● **Work to be completed**:
Please restate each entry below, word for word.

● **Record set**:
********************

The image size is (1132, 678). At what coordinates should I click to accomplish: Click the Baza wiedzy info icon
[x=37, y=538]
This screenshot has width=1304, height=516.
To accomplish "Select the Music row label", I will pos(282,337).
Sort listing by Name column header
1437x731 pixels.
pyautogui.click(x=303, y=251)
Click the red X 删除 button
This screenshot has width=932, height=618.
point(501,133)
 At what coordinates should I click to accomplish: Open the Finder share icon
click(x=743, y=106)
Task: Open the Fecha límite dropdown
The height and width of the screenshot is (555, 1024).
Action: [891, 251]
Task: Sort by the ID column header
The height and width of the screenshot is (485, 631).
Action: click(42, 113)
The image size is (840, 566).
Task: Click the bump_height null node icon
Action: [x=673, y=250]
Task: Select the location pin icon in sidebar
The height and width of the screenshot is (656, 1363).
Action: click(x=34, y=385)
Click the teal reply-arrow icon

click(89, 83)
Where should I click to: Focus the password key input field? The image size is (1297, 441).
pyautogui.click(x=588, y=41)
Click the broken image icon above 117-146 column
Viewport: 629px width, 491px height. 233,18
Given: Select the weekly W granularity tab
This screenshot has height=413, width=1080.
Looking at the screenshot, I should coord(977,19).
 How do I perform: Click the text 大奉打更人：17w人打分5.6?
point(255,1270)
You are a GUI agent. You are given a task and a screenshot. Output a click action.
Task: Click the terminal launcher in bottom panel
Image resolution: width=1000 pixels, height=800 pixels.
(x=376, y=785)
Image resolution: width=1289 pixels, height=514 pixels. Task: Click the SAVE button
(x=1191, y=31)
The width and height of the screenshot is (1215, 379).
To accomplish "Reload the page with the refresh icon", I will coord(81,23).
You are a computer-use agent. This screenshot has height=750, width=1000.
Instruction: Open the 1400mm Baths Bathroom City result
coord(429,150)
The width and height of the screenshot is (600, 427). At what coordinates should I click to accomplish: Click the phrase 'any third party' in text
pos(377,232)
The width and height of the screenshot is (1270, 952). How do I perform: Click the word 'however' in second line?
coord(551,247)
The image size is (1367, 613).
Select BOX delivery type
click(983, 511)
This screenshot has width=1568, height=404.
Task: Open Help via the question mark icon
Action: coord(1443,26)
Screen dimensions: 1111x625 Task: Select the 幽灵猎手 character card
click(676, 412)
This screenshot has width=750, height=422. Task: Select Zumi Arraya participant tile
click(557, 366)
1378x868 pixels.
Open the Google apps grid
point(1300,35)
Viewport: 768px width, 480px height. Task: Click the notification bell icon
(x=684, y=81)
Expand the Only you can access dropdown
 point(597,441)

********************

● **Written solution**:
The image size is (1132, 678). At what coordinates should I click to accomplish: Click the Baza wiedzy info icon
[x=37, y=538]
This screenshot has width=1304, height=516.
To accomplish "Select the Music row label", I will pos(282,337).
Sort listing by Name column header
1437x731 pixels.
pyautogui.click(x=303, y=251)
Click the red X 删除 button
This screenshot has width=932, height=618.
point(501,133)
 At what coordinates should I click to accomplish: Open the Finder share icon
click(x=743, y=106)
Task: Open the Fecha límite dropdown
The height and width of the screenshot is (555, 1024).
Action: [891, 251]
Task: Sort by the ID column header
The height and width of the screenshot is (485, 631).
Action: click(42, 113)
The image size is (840, 566).
Task: Click the bump_height null node icon
Action: [x=673, y=250]
Task: Select the location pin icon in sidebar
The height and width of the screenshot is (656, 1363).
Action: click(x=34, y=385)
Click the teal reply-arrow icon

click(89, 83)
Where should I click to: Focus the password key input field? The image size is (1297, 441).
pyautogui.click(x=588, y=41)
Click the broken image icon above 117-146 column
Viewport: 629px width, 491px height. 233,18
Given: Select the weekly W granularity tab
This screenshot has height=413, width=1080.
Looking at the screenshot, I should coord(977,19).
 How do I perform: Click the text 大奉打更人：17w人打分5.6?
point(255,1270)
You are a GUI agent. You are given a task and a screenshot. Output a click action.
Task: Click the terminal launcher in bottom panel
Image resolution: width=1000 pixels, height=800 pixels.
(x=376, y=785)
Image resolution: width=1289 pixels, height=514 pixels. Task: Click the SAVE button
(x=1191, y=31)
The width and height of the screenshot is (1215, 379).
To accomplish "Reload the page with the refresh icon", I will coord(81,23).
You are a computer-use agent. This screenshot has height=750, width=1000.
Instruction: Open the 1400mm Baths Bathroom City result
coord(429,150)
The width and height of the screenshot is (600, 427). At what coordinates should I click to accomplish: Click the phrase 'any third party' in text
pos(377,232)
The width and height of the screenshot is (1270, 952). How do I perform: Click the word 'however' in second line?
coord(551,247)
The image size is (1367, 613).
Select BOX delivery type
click(983, 511)
This screenshot has width=1568, height=404.
Task: Open Help via the question mark icon
Action: coord(1443,26)
Screen dimensions: 1111x625 Task: Select the 幽灵猎手 character card
click(676, 412)
This screenshot has width=750, height=422. Task: Select Zumi Arraya participant tile
click(557, 366)
1378x868 pixels.
Open the Google apps grid
point(1300,35)
Viewport: 768px width, 480px height. Task: Click the notification bell icon
(x=684, y=81)
Expand the Only you can access dropdown
 point(597,441)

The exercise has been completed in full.